2017-02-25

エディケーションとかラーニングとか、「そこに愛はあるのかい?」




「ひとつ屋根の下」ですよ。覚えていますか?


最近、日本のアートシーンで
美術教育や美術館教育について
様々なシンポジウムが行われているようです。
自分が一番興味がある分野なので
Macbook Air の画面に穴があくほど
読み込んでいるのですが


やっぱりよく分からないですね。


「美術館教育は人々がそれぞれが楽しめるようになったら終わる仕事」
と(存じ上げていないんだけど私が勝手に尊敬している)学芸員さんが
書いておられました。
「個人は成長しても社会は世代交代していくので、教育普及活動の必要性はなくならない」
とも書いておられてさすがだと思う反面
そもそも美術館って教育されに行くんだって概念で
入らなきゃあかんものなのかが
未だによく分からないんですよ。私。


それは私の中で美術館に教育という概念が
ものすごく薄いからかもしれません。


文化芸術においては
まず鑑賞者はその存在そのものとそこに共存した事実を
楽しむことから始めていいのではと思うんです。
私はそこに教育というより救済というか「愛」を感じるんですよね。


日本語的には教育とは言わないのかもしれない。
でも教育って負の環境や環境、例えるなら貧困や心が風邪をひいた時など
救ってくれるものですよね。


よく私は「なんでお子さんが美術や文化芸術の話を熱心に聞けるのですか?」
と聞かれるのです。
質問して下さった方に話を聞くと「うちの子は全然興味を持ってくれない」
とのこと。

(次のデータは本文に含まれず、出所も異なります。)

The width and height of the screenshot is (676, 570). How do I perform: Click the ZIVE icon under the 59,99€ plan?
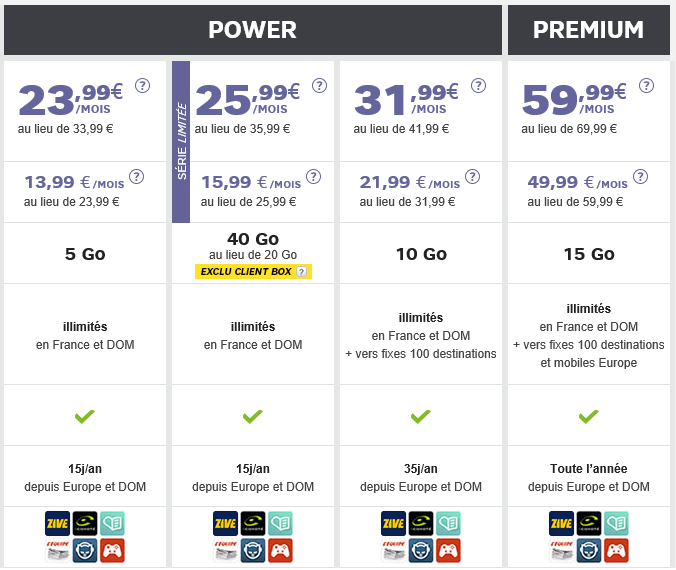click(x=562, y=522)
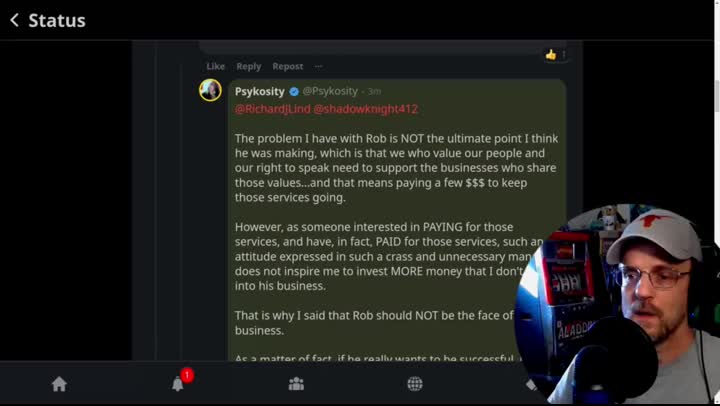Open the Groups people icon
This screenshot has height=406, width=720.
tap(296, 384)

なんで、Seinaさんのお子さんは聞けるようになったんですか?


私は大真面目に答えます。
私がダメ母だからですよって。


私は子供を預ける環境になかったのと
友達が全然できなかったので
出かける場所がなくて、美術館に行き始めたんですね。
ここがダメだったら行き場所がなかったんです。
公園も怖かったし、幼稚園も小学校もママ友とか怖くて作れなかった。
本当に怖かったです、でもそれは私が一般的な視点から見たら
ダメ母だっただけなんですよ。
だから違う視点から見たら全然おかしくない!
だからその視点を深めたい!


そこから私の子連れ美術館巡りが始まりました。
この真剣さは息子にも十分伝わっていたと思います。
お母さんを助けてやるか。
きっとそんな気持ちで見てくれていたでしょう。


そこには教育とか学習とかいう意識はなかった。
愛ですよ愛。


そしてその救済の愛から
純粋な面白さを見つけられるようになったのではないかな。
文化芸術、科学技術それぞれですけど
熱心に聞ける子供って別に頭がいいとかより
「愛を見つけられる」観察力があるのではと思うのです。


大学のシンポジウムとか
専門的な企業プロジェクトにおいて
学問的な分析や展望はもちろん必要なこと。


でも実際に美術館に足を運んでる「普通の人」は
そこに愛を求めて、愛をみつけられたら
第一段階は満足なんだと思うのです。。


この愛ってのは
展覧会や作品を楽しめるという学習の愛
一緒に行った人との会話が楽しめたという体験の愛
一緒に行った人が楽しんでくれたという実感の愛
ひとりで行ったけど楽しかったという経験の愛


展覧会には様々な愛を見つけることで
人生を救われるような場合があるわけで
その愛の種まきをしてくださる
作家さんやキュレーターさんには
もう感謝しかありません。
まじで人生救って頂いたと思っています。



そして学問的や経済的に専門的に関わる人に
そこで見つけた「愛」に救われた人がいるという
すごくシンプルな達成感から楽しんでる鑑賞者がいることを
見落とさないでほしいなあと個人的には強く感じています。
まさに「そこに愛はあるのかい?」ですよ。


そこに気づいて頂けるか否かで
高度な段階がものすごく「降りてきてくれる」感じがするんです。


ここを高度なことを議論してる皆さんが
この「単なる鑑賞者」の小さな達成感から感じる「愛」を
もっと「わかってるよ」感を出してくれたのなら
子供の手を引いて美術館に行く親は
もう少し緊張しないでいけそうな気がします。


まず、楽しんでいいんだって。
まず楽しみたい、楽しかったねっで帰りたい。
私たち、単なる鑑賞者はまずそれで笑顔で帰りたいんです。
だって、文化芸術に触れて、親子で笑顔で帰るって
最高に楽しい体験ですもの。


私はきっとずっとダメ母のままでいて
ずっと美術館の様々な愛を見つけ続けていきたいと思います。
これは人として成長してない証なのかもしれないけど。
でも、本当に楽しいので続けていきたいです。